====== Page extract

One of the assignments in week 6 was to design and 3D print an object. At first, I was going to design a new object for this assignment. Then I realized that I have the 3D designed houses that I made on week 3. I decided to print out the first house I made because it looked simpler than the Parasite house. I separated the house body and furniture and exported them into each file. It felt like moving day :P
Here is the 3D-printed super miniature house and furniture. They were so tiny and cute.
I bought acrylic paint from the art supply store and painted them one by one. It wasn't easy, but the result was quite satisfying.
On week 7, I made the first PCB board with an ATtiny1614 microcontroller. I used KiCad to design the board. I failed three times for different reasons, but I learned a lot from each mistake.
I used an FTDI board to download the communicate into my board, and used a UPDI board to program with the board. The program I wrote was pretty simple. When you press the button, the LED blinks really fast and it stops when I let go of the button.
For the final project, I decied to use the Barduino board. I made some modifications on it.
The modified barduino Kicad file can be found here.
There are 2 barduinos used in my final project. One is for the right part of the house and the other one is the left part of the house.
From what I learned for the last several weeks, I made a new board with an ATtiny1614 chip and connected it with an RCWL-0516 sensor. I also programmed an ESP32-CAM module so that I could see the object approaching the sensor. Lastly, I made a PyQT program to show the data on the computer screen.
Then, I set up the ESP32-CAM module powered with an Arduino board next to the new board.
In the PyQt program, the ESP32-CAM shows the live video while the RCWL-0516 sensor collects the movement data. If I move my hand towards the RCWL-0516 sensor, it prints 1 and changes the square color to red. And if I let my hand stay still, it prints 0 and changes the square color back to grey.
I placed the ESP32-CAM in between the house wall like the photo below and powered it with the 5V power supply.

============
====== Provided data

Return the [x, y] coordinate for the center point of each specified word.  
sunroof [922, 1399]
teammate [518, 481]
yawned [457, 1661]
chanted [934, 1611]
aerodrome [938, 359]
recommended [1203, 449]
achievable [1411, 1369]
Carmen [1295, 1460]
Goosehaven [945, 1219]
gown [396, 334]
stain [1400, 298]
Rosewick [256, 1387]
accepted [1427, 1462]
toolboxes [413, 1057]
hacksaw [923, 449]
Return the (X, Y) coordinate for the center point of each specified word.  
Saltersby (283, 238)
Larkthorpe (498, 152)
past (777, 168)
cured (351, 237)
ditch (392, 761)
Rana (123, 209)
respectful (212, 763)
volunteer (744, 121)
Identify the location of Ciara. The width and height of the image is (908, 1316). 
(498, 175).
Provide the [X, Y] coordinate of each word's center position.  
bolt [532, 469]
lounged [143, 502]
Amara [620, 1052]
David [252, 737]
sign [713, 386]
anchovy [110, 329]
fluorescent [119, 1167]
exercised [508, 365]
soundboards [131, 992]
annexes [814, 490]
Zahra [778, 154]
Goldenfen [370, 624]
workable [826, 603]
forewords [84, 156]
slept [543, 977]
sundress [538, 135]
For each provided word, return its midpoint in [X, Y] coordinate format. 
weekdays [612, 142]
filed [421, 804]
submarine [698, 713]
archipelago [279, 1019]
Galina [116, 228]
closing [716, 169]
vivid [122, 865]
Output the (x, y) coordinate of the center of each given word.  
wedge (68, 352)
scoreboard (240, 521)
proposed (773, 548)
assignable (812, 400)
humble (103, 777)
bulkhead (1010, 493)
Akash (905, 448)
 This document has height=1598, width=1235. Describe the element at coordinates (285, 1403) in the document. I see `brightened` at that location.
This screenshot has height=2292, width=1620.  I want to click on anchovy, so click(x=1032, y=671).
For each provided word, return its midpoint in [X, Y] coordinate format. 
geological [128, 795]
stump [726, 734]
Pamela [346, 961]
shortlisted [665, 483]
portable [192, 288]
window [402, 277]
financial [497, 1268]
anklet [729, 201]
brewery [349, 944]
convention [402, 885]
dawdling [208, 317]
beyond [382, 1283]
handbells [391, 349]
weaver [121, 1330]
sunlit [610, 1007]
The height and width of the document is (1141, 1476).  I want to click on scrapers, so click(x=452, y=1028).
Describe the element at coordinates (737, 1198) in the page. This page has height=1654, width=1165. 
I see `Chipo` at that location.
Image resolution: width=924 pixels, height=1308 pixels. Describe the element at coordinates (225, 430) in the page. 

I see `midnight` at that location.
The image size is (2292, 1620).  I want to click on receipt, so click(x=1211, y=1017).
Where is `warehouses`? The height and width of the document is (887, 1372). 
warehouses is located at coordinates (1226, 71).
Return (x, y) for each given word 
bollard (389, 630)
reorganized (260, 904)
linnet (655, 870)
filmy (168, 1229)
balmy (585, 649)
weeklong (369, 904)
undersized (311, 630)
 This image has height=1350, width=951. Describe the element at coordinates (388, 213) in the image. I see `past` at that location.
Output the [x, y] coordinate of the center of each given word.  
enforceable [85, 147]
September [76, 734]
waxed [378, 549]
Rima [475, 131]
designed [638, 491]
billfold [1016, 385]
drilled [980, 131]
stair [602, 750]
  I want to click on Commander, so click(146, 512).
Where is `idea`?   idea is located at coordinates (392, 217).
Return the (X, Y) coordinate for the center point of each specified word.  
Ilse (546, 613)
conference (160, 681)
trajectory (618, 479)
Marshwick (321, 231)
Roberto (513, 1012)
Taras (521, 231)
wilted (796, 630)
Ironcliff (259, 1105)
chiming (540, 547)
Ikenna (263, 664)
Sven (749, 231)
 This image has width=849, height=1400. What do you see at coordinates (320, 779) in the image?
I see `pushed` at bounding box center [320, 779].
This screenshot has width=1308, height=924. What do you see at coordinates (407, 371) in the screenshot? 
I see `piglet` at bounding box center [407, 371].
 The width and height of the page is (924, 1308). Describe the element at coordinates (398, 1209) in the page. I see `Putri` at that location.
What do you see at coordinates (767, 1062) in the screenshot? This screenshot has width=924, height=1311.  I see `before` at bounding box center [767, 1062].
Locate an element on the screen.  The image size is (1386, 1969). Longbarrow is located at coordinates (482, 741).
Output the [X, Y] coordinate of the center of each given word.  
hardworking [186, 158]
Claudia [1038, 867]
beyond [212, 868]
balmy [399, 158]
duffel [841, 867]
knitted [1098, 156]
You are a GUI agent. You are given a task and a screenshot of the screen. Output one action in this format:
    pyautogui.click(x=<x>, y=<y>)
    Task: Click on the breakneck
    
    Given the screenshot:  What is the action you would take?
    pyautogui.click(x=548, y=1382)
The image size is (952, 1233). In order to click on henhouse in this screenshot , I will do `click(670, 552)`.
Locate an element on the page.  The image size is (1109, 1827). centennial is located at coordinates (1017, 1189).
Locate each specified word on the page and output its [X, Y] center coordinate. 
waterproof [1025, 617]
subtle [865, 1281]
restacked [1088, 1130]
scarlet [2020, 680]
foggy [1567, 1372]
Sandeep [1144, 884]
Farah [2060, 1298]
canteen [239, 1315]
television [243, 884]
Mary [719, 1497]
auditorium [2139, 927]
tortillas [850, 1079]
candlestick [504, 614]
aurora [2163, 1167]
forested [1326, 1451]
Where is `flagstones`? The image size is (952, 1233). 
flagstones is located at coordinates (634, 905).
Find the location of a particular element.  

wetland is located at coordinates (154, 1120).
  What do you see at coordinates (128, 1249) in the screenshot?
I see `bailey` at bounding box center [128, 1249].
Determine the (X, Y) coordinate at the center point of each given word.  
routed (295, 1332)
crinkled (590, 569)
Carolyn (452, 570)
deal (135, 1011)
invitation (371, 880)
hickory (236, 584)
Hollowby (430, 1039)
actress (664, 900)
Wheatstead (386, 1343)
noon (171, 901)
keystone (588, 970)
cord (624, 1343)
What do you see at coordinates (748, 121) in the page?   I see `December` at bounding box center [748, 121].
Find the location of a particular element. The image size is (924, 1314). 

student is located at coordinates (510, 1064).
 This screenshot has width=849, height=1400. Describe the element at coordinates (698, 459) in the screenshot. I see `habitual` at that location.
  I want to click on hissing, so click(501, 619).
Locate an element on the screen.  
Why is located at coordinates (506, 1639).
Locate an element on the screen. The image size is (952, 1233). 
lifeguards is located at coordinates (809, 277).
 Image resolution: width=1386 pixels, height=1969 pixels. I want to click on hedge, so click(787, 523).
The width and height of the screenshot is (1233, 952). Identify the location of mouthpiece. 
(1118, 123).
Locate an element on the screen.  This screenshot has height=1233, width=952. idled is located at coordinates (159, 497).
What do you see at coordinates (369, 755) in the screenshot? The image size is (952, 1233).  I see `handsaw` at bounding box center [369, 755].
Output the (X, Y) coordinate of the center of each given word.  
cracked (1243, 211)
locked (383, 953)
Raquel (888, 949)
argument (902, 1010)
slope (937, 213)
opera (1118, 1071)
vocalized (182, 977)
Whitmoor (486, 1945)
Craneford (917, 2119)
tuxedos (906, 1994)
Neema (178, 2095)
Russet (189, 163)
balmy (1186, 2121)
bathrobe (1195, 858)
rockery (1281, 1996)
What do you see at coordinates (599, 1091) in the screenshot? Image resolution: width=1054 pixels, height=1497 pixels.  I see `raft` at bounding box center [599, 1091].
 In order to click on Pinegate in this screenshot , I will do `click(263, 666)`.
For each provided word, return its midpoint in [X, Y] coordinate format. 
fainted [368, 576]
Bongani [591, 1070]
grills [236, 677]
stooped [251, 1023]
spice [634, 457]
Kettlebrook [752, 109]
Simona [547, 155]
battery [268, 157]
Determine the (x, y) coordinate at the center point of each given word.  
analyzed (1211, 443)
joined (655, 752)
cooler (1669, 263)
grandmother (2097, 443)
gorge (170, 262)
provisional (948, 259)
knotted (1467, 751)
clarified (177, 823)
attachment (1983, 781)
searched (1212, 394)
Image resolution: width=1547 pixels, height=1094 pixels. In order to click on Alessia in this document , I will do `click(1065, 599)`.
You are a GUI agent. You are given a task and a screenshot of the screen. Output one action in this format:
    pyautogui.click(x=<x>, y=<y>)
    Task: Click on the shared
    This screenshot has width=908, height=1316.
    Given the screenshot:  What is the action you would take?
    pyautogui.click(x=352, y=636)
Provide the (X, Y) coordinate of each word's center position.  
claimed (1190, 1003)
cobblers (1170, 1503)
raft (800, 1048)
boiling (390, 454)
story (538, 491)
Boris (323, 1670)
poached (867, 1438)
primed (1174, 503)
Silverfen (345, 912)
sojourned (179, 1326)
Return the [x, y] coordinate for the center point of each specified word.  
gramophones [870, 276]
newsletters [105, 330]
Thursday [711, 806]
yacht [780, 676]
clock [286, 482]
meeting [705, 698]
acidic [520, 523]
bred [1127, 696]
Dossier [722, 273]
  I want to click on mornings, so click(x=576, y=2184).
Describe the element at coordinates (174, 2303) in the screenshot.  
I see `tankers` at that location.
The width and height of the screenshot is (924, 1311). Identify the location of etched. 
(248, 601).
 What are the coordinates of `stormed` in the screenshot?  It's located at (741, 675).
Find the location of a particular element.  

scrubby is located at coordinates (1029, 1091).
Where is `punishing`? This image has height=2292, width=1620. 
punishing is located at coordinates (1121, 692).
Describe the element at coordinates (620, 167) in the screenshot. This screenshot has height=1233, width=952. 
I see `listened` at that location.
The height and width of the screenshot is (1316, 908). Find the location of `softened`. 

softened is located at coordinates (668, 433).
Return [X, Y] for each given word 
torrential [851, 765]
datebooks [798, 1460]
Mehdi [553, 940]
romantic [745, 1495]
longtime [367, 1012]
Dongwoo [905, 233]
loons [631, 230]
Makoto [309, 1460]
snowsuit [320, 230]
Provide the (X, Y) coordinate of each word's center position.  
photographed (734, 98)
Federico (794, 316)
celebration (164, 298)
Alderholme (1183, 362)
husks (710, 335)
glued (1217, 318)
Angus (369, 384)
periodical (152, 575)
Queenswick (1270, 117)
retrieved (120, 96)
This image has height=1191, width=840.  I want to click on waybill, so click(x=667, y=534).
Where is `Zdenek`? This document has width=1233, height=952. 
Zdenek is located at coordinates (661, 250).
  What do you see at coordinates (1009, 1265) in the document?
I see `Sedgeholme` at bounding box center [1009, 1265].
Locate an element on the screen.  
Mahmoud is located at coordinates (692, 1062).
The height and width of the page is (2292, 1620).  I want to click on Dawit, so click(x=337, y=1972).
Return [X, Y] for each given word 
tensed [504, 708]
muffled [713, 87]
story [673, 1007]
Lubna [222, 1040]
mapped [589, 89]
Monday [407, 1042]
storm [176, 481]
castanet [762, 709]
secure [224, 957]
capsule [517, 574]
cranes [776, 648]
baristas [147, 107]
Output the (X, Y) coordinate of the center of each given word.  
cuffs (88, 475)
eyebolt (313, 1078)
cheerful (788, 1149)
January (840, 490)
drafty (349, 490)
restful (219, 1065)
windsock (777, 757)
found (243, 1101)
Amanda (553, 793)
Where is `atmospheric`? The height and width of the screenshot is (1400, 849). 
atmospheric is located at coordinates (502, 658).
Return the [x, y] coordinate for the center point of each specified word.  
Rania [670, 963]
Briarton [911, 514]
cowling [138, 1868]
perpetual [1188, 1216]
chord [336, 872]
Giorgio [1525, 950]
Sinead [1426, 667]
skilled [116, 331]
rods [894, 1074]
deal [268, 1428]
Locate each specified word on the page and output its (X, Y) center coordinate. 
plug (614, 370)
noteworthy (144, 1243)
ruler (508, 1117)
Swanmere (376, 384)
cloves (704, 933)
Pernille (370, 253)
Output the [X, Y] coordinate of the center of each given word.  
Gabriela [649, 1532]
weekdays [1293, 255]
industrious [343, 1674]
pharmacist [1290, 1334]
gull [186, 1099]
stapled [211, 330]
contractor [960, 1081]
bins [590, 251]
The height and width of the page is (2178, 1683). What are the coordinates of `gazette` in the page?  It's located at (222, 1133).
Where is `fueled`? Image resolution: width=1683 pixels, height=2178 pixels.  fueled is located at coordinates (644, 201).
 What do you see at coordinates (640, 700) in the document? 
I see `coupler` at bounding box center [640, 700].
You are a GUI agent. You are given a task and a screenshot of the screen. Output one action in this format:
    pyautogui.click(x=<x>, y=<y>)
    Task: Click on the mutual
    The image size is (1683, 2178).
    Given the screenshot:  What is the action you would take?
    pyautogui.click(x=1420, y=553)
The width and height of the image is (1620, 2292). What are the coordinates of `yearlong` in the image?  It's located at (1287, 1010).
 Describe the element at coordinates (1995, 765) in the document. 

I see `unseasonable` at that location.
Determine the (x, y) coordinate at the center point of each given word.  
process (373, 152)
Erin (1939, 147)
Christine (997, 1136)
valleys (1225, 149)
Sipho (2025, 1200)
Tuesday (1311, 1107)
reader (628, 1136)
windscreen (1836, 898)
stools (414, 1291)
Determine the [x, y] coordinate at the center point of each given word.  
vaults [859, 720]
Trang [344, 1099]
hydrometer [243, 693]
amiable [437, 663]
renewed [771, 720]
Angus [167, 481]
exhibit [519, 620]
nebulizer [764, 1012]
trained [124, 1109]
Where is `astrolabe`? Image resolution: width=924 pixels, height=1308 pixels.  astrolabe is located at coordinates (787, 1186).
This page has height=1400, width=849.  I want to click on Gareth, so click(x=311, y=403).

============

Exercise set
1) From the build log, repeat the part that opens with the words containing "In the PyQt" and closes with "back to grey.".
2) In the build log, what does the PyQt program print, and what color does the square turn, when a hand moves toward the RCWL-0516 sensor?
3) Sum up the build log in two sentences.

Solved problems
1)
In the PyQt program, the ESP32-CAM shows the live video while the RCWL-0516 sensor collects the movement data. If I move my hand towards the RCWL-0516 sensor, it prints 1 and changes the square color to red. And if I let my hand stay still, it prints 0 and changes the square color back to grey.

2) It prints 1 and turns the square red.

3) The writer 3D printed and hand-painted a tiny house and furniture from a design made in week 3. The writer then made a first PCB with an ATtiny1614 microcontroller after three failed tries, and for the final project used two modified Barduino boards plus a new ATtiny1614 board with an RCWL-0516 sensor, an ESP32-CAM module, and a PyQt program that shows live video and movement data.